§ **WORK TO BE COMPLETED**
Can you give the part that opens with the line containing "Given: Open the first air fryer review photo" and closes with the line containing "click(226, 707)" again, substituting "computer-use agent" for "GUI agent" and changing nothing else?

# # # # # # #

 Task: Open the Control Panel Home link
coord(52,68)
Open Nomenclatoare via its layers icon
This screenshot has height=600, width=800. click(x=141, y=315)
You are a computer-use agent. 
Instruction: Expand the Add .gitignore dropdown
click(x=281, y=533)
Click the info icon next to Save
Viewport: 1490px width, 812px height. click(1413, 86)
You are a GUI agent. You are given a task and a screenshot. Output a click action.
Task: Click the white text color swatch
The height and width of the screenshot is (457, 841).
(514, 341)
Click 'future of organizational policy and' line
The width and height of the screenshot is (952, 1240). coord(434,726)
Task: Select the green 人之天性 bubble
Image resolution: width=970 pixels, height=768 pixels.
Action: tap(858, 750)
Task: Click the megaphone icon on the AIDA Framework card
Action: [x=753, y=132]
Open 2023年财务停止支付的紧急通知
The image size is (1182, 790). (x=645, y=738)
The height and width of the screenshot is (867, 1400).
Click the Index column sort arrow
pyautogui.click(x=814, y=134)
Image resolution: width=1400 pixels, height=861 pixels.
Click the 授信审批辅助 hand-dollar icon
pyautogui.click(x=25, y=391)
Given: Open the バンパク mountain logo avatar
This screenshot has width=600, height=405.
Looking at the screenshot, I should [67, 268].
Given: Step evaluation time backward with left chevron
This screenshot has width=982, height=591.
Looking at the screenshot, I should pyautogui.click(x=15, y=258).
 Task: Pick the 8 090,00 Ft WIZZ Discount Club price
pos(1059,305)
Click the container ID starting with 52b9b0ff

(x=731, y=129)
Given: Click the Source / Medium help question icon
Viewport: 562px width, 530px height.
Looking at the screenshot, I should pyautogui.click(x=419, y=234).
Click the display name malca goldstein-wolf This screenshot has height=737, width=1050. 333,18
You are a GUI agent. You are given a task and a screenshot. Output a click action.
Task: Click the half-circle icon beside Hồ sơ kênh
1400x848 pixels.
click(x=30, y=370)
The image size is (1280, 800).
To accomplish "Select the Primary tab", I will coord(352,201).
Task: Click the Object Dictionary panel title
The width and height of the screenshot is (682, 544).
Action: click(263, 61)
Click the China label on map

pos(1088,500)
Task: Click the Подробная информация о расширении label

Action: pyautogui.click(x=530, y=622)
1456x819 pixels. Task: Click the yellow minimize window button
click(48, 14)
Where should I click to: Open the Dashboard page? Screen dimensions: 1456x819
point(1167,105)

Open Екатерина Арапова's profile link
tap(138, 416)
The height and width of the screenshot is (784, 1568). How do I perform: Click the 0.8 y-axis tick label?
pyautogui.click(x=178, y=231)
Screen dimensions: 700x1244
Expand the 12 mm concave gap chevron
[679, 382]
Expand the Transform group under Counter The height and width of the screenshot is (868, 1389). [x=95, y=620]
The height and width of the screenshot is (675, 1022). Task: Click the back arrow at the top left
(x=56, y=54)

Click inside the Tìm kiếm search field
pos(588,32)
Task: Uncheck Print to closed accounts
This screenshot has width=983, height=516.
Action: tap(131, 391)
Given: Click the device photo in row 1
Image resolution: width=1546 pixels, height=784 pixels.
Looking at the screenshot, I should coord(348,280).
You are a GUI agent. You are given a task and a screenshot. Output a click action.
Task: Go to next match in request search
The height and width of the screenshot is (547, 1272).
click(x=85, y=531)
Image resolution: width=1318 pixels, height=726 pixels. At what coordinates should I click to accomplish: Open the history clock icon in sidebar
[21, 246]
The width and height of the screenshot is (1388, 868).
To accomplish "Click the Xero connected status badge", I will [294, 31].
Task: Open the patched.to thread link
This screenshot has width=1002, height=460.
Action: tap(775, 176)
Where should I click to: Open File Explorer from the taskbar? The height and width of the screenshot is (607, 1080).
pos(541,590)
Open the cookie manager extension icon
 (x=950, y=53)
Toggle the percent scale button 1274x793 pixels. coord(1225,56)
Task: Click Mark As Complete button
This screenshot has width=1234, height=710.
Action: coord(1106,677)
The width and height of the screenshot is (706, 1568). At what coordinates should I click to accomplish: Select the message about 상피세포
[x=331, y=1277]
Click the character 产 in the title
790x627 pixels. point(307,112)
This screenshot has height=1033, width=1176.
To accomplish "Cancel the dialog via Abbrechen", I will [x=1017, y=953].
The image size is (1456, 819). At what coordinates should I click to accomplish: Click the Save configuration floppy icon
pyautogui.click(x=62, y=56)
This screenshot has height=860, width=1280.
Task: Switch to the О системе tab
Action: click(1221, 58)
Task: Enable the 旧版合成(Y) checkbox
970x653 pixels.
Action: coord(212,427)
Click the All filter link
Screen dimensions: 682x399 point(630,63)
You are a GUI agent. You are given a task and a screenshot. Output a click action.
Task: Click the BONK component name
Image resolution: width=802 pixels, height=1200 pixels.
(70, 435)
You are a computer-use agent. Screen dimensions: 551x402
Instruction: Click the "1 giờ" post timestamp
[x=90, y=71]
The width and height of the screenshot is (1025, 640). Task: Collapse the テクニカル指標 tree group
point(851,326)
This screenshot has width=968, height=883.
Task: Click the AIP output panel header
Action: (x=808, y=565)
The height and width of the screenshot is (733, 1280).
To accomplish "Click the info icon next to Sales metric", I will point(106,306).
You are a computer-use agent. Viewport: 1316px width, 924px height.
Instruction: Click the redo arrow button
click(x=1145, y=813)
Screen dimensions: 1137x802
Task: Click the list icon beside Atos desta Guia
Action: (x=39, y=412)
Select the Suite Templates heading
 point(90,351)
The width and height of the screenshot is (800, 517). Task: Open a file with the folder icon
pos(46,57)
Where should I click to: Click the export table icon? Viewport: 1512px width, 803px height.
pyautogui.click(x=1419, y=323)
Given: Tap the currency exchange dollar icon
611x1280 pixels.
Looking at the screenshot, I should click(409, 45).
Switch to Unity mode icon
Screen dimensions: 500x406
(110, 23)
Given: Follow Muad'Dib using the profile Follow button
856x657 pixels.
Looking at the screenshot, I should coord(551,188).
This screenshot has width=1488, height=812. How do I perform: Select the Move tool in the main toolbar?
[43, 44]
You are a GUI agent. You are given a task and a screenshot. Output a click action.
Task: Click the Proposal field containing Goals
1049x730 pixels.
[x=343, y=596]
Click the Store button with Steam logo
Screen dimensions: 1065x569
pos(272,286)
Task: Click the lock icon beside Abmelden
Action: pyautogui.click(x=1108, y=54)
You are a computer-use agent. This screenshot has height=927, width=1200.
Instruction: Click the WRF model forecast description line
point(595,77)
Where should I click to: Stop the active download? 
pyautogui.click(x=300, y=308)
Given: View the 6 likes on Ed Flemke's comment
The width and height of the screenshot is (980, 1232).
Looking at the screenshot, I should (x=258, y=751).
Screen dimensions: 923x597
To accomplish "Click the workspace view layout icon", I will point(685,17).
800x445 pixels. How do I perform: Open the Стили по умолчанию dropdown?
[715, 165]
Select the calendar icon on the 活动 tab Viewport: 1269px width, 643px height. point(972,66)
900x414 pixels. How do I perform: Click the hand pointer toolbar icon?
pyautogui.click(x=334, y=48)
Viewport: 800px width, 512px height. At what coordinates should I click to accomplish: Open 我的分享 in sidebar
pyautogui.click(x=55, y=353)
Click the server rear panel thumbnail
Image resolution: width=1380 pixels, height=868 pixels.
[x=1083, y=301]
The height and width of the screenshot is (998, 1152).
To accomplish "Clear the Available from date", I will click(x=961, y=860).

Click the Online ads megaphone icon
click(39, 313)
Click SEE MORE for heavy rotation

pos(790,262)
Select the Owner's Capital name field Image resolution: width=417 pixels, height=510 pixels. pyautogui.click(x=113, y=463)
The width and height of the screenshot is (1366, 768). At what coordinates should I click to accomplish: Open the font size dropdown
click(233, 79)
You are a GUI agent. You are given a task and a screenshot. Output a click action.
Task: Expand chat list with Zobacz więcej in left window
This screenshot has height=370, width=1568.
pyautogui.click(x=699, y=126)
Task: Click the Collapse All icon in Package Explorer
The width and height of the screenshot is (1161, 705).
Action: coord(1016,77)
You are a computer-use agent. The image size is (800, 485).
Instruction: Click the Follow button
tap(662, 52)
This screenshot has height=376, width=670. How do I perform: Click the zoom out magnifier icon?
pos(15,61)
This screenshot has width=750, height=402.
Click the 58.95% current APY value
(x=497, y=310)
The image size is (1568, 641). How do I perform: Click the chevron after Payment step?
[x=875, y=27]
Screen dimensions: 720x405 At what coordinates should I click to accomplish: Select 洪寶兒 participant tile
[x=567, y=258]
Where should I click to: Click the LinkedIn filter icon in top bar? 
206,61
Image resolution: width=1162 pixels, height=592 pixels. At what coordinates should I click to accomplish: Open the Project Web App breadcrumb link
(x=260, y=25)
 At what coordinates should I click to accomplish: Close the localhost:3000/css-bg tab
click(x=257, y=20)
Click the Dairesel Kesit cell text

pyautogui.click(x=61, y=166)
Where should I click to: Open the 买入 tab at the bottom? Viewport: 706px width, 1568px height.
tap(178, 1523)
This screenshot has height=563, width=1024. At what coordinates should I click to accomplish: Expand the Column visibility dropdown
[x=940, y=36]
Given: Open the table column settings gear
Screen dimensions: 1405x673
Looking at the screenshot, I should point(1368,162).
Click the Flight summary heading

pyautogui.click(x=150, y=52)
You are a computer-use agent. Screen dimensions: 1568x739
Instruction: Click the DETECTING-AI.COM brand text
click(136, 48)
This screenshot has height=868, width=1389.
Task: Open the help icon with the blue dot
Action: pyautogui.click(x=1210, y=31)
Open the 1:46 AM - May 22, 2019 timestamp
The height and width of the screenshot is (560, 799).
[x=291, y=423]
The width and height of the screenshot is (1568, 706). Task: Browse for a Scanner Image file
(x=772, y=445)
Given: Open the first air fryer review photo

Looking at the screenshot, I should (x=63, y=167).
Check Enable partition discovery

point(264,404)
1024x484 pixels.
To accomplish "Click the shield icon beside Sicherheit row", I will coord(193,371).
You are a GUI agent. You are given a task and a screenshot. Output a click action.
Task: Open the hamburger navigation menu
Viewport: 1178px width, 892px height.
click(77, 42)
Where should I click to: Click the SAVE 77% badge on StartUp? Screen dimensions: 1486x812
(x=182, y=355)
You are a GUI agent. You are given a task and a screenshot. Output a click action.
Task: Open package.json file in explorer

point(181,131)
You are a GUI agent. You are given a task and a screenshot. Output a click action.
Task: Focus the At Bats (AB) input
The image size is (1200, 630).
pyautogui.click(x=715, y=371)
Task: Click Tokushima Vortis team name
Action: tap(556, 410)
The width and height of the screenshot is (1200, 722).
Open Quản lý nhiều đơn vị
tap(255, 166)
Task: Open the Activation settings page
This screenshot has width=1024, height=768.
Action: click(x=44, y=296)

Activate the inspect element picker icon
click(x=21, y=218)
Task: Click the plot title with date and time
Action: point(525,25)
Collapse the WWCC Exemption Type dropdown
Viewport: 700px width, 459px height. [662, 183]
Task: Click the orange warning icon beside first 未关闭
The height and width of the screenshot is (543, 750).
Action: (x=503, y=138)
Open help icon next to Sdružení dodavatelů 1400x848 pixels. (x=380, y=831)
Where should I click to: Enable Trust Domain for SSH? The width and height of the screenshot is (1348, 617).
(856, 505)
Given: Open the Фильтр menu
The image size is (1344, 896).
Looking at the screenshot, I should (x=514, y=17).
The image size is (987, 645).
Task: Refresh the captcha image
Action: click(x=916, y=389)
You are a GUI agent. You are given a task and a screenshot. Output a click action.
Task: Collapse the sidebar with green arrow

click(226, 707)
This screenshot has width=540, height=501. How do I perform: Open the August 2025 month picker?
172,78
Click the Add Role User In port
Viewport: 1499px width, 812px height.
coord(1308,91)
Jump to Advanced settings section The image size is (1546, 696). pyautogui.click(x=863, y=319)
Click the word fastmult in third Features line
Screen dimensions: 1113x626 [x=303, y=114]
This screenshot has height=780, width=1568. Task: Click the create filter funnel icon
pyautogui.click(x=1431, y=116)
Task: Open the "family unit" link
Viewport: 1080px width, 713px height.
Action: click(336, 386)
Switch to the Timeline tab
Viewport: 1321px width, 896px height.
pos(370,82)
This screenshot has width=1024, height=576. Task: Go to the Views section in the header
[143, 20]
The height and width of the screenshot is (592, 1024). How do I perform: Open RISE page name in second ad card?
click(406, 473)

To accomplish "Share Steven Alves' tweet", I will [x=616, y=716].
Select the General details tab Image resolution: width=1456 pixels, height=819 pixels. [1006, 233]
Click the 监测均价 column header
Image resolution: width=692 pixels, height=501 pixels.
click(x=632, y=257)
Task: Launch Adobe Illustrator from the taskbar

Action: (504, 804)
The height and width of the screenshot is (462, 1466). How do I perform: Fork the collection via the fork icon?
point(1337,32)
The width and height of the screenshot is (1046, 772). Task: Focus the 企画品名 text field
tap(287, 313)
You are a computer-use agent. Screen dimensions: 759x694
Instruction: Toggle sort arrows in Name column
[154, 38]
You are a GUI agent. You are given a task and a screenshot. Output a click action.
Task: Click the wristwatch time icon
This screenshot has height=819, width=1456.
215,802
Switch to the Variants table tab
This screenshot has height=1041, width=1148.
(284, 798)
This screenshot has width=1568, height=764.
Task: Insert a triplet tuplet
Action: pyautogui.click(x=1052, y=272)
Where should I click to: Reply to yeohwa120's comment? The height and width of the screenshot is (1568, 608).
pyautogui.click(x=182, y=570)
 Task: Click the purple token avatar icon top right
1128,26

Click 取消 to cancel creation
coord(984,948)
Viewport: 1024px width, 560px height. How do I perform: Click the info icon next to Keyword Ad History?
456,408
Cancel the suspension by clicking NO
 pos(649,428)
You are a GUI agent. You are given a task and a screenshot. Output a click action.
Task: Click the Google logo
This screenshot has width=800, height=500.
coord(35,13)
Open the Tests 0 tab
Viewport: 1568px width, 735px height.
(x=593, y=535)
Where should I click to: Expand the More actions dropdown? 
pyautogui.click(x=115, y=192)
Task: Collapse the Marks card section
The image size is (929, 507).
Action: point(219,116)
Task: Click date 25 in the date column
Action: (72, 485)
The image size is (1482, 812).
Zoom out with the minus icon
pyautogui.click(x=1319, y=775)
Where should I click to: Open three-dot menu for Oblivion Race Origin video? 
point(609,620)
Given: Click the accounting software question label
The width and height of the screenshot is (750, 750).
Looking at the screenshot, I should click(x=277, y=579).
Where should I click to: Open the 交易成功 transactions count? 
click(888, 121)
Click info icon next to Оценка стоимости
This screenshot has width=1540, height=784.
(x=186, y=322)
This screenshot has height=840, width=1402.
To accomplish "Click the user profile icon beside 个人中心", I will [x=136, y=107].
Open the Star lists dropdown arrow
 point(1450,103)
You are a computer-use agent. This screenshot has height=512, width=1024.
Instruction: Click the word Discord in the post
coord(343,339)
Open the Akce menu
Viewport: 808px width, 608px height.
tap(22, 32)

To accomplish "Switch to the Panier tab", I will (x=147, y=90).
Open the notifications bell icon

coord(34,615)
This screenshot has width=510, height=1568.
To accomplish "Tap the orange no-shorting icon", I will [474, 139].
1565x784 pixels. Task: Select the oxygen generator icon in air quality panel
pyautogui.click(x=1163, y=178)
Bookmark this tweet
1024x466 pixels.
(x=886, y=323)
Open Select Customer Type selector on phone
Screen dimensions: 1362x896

# # # # # # #

§ **COMPLETED TASK**
Given: Open the first air fryer review photo

Looking at the screenshot, I should (x=63, y=167).
Check Enable partition discovery

point(264,404)
1024x484 pixels.
To accomplish "Click the shield icon beside Sicherheit row", I will coord(193,371).
You are a computer-use agent. You are given a task and a screenshot. Output a click action.
Task: Open the hamburger navigation menu
Viewport: 1178px width, 892px height.
click(77, 42)
Where should I click to: Click the SAVE 77% badge on StartUp? Screen dimensions: 1486x812
(x=182, y=355)
You are a computer-use agent. You are given a task and a screenshot. Output a click action.
Task: Open package.json file in explorer

point(181,131)
You are a computer-use agent. You are given a task and a screenshot. Output a click action.
Task: Focus the At Bats (AB) input
The image size is (1200, 630).
pyautogui.click(x=715, y=371)
Task: Click Tokushima Vortis team name
Action: tap(556, 410)
The width and height of the screenshot is (1200, 722).
Open Quản lý nhiều đơn vị
tap(255, 166)
Task: Open the Activation settings page
This screenshot has width=1024, height=768.
Action: click(x=44, y=296)

Activate the inspect element picker icon
click(x=21, y=218)
Task: Click the plot title with date and time
Action: point(525,25)
Collapse the WWCC Exemption Type dropdown
Viewport: 700px width, 459px height. [662, 183]
Task: Click the orange warning icon beside first 未关闭
The height and width of the screenshot is (543, 750).
Action: (x=503, y=138)
Open help icon next to Sdružení dodavatelů 1400x848 pixels. (x=380, y=831)
Where should I click to: Enable Trust Domain for SSH? The width and height of the screenshot is (1348, 617).
(856, 505)
Given: Open the Фильтр menu
The image size is (1344, 896).
Looking at the screenshot, I should (x=514, y=17).
The image size is (987, 645).
Task: Refresh the captcha image
Action: click(x=916, y=389)
You are a computer-use agent. You are given a task and a screenshot. Output a click action.
Task: Collapse the sidebar with green arrow

click(226, 707)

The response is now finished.